>>>

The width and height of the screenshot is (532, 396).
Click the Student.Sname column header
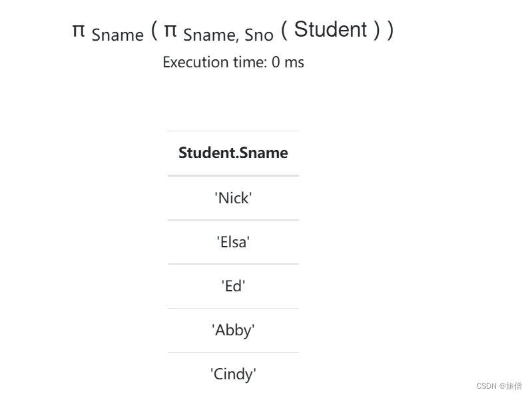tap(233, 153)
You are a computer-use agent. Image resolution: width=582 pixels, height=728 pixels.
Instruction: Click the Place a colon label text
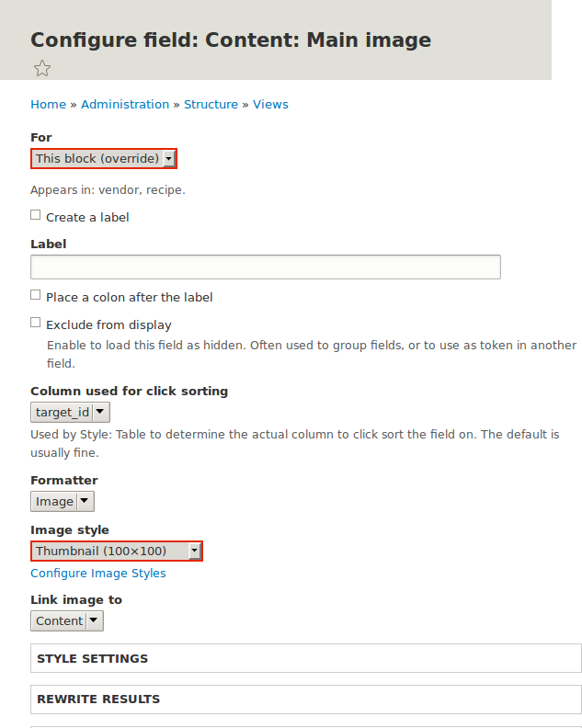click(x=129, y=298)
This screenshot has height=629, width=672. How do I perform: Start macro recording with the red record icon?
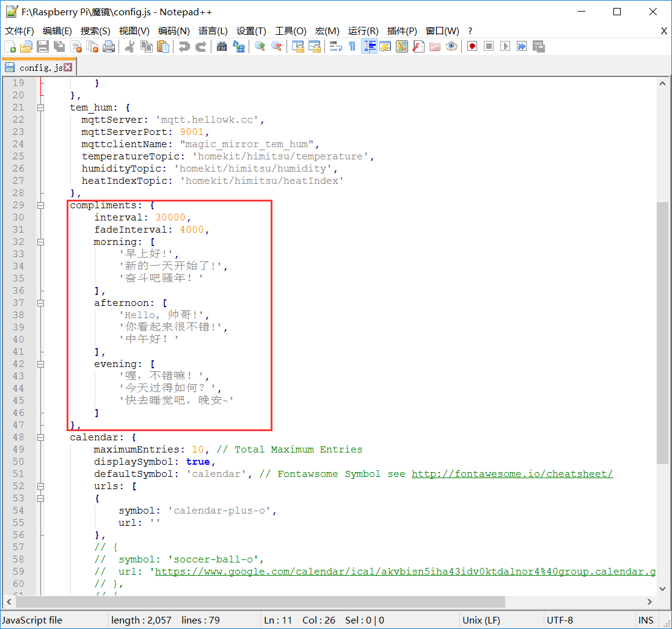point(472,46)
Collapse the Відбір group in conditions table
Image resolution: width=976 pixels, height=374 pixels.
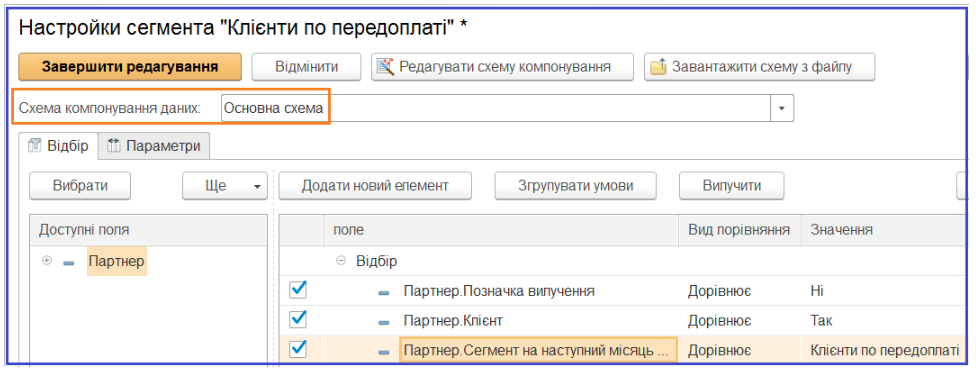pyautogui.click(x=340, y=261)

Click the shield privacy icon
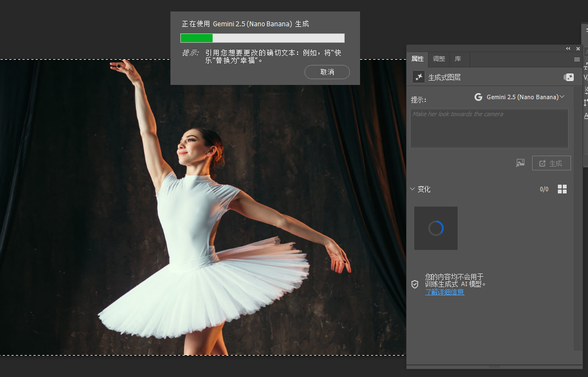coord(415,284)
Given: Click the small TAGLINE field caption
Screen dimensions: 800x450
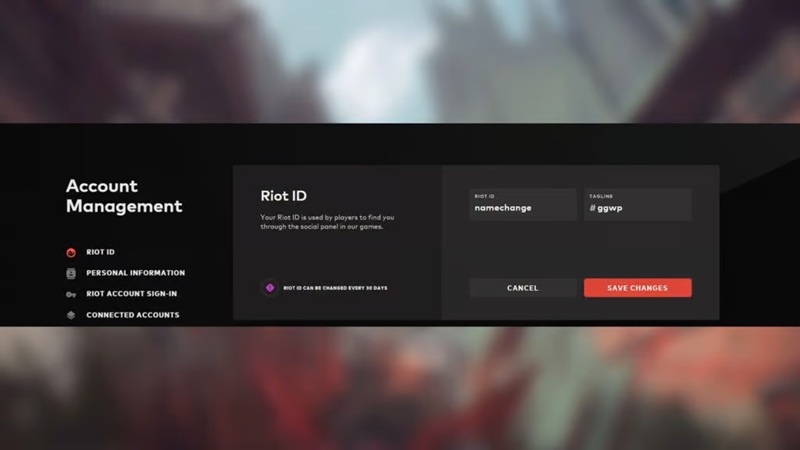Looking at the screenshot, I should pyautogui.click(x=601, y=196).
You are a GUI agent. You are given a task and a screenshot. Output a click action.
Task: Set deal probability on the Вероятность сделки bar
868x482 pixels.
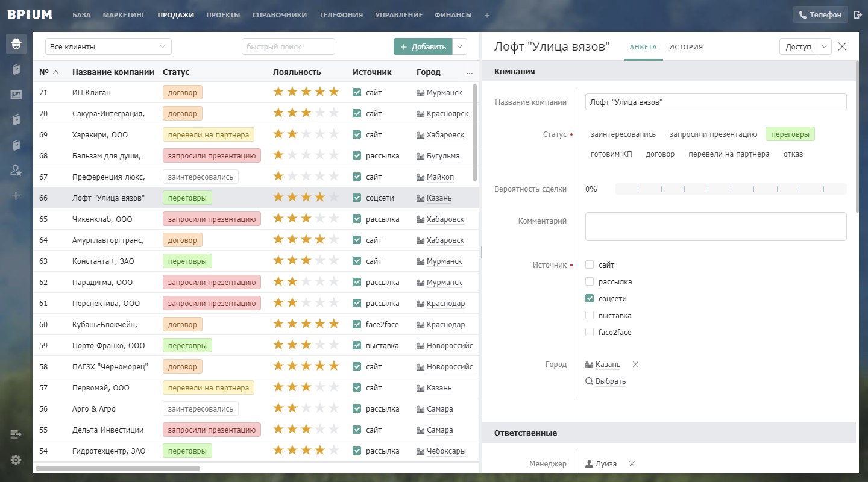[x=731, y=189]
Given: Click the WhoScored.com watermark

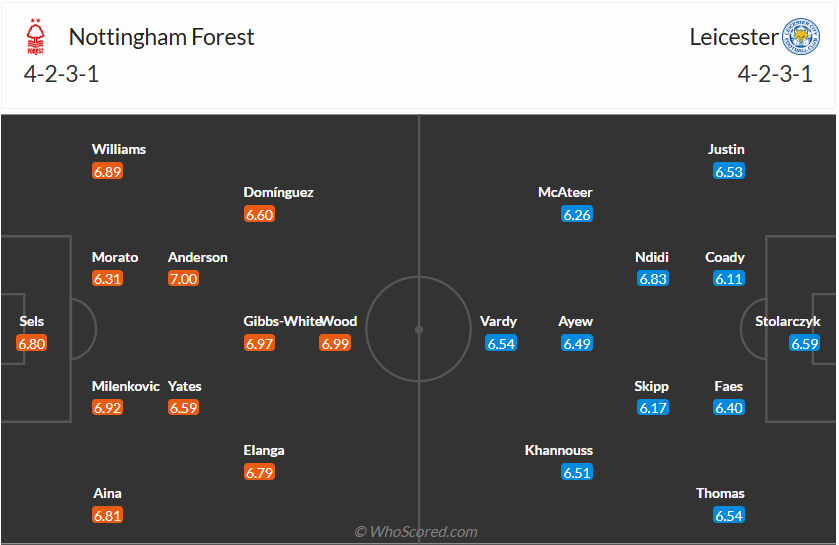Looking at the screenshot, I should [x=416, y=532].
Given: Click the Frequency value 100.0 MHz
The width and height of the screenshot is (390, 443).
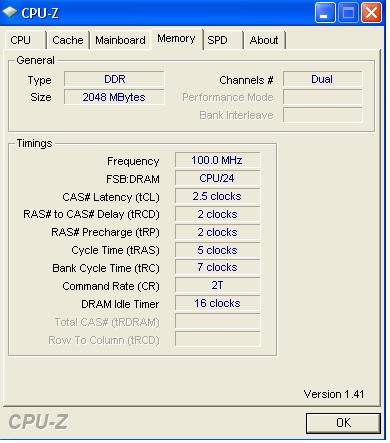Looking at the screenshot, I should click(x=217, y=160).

<<<
>>>

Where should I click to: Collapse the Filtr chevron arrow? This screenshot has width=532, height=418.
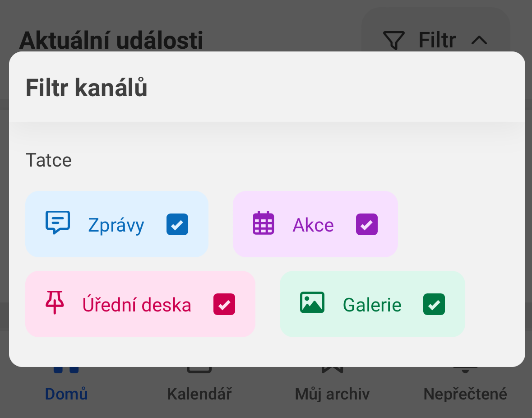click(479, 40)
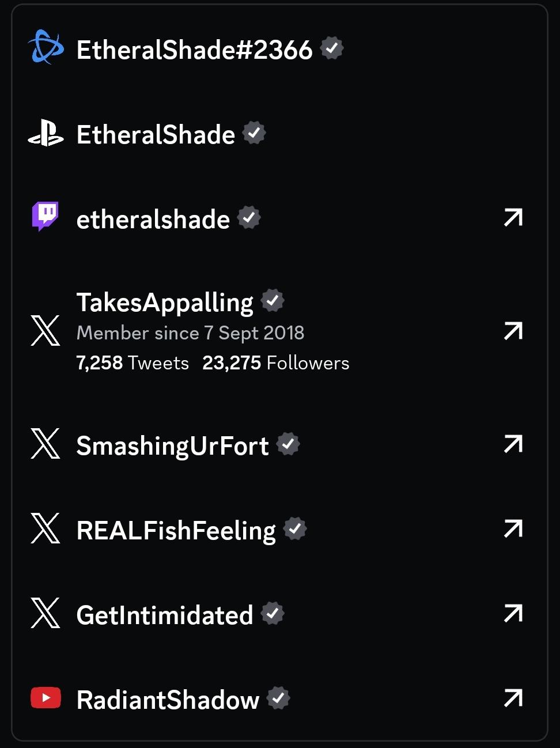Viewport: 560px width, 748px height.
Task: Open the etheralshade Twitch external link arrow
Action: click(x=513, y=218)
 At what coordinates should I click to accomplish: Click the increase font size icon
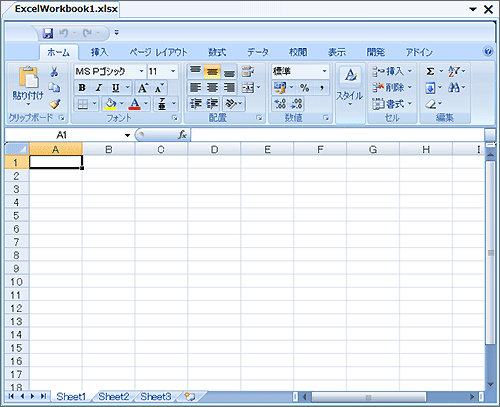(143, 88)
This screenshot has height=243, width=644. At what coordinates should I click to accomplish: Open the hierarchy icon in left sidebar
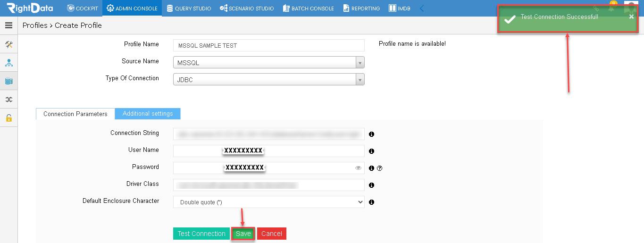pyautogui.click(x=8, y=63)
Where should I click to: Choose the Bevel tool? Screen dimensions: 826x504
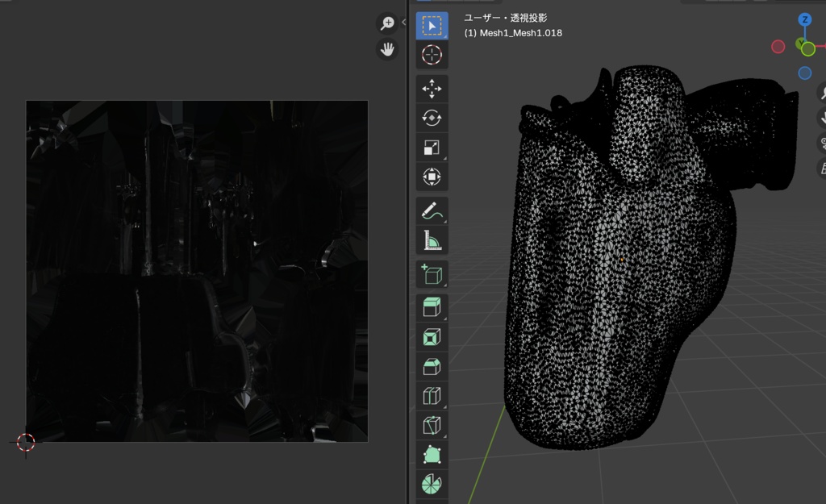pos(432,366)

<<<
>>>

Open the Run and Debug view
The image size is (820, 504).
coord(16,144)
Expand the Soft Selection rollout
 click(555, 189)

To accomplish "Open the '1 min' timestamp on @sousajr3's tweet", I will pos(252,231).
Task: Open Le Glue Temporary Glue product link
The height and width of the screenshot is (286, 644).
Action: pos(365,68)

<<<

◆ **WHAT THE TASK ASKS**: From the line with "Task: Set deal" up to and including the line with "Given: Click the Frequency value 100.0 MHz" above, retype every line exactly and nothing more; leave out the pictures.

◆ **WRITTEN SOLUTION**:
Task: Set deal probability on the Вероятность сделки bar
868x482 pixels.
[x=731, y=189]
Given: Click the WhoScored.com watermark

Looking at the screenshot, I should [x=416, y=532].
Given: Click the Frequency value 100.0 MHz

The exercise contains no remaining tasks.